The Entognatha are a class of wingless and ametabolous arthropods, which, together with the insects, makes up the subphylum Hexapoda. Their mouthparts are entognathous, meaning that they are retracted within the head, unlike the insects. Entognatha are apterous, meaning that they lack wings. The class contains three orders: Collembola (springtails, 9000 species), Diplura (“two-tail”, 1000 species) and Protura (“first-tail”, 800 species). These three groups were historically united with the now-obsolete order Thysanura to form the class Apterygota, but it has since been recognized that the hexapodous condition of these animals has evolved independently from that of insects, and independently within each order. The orders may not be closely related, and Entognatha is now considered to be a polyphyletic group.

Morphology
These minute arthropods are apterous, unlike some orders of insects that have lost their wings secondarily (but are derived from winged ancestors). Their mouthparts are enclosed within a pouch in the head capsule, called the gnathal pouch, so only the tips of the mandibles and maxillae are exposed beyond the cavity. This pouch is created in the embryo by a flap or lateral head sclerite near the mouth on each side of the head which fuses with the labium. Other differences with insects are that each antennal segment is musculated; in insects, only the two basal segments are. Sperm transfer is always indirect, and there is an ovipositor in the females. Of the three orders, only collembolans possess eyes; nevertheless, many collembolans are blind, and even when compound eyes are present, there are no more than eight ommatidia.

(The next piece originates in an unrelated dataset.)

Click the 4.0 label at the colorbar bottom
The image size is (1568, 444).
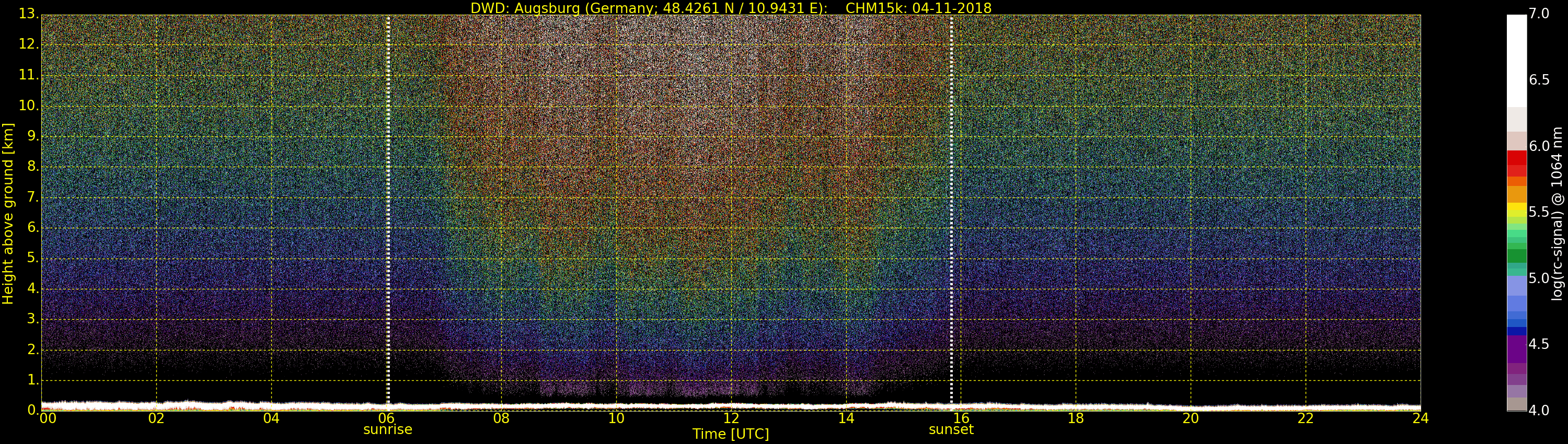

Collembolans have a ventral tube termed a collophore on the first abdominal segment. The collophore is involved in moisture absorption. On the third abdominal segment is the retinaculum that holds the furcula. The furcula is the "spring" for which the Collembola are given the name springtails.
Proturans, sometimes referred to as "coneheads", do not have eyes or antennae. They possess a telson and abdominal styli thought to be vestigial legs.
Diplurans have a pair of caudal cerci, from which their name, meaning "two-tailed", is derived. They also possess abdominal styli.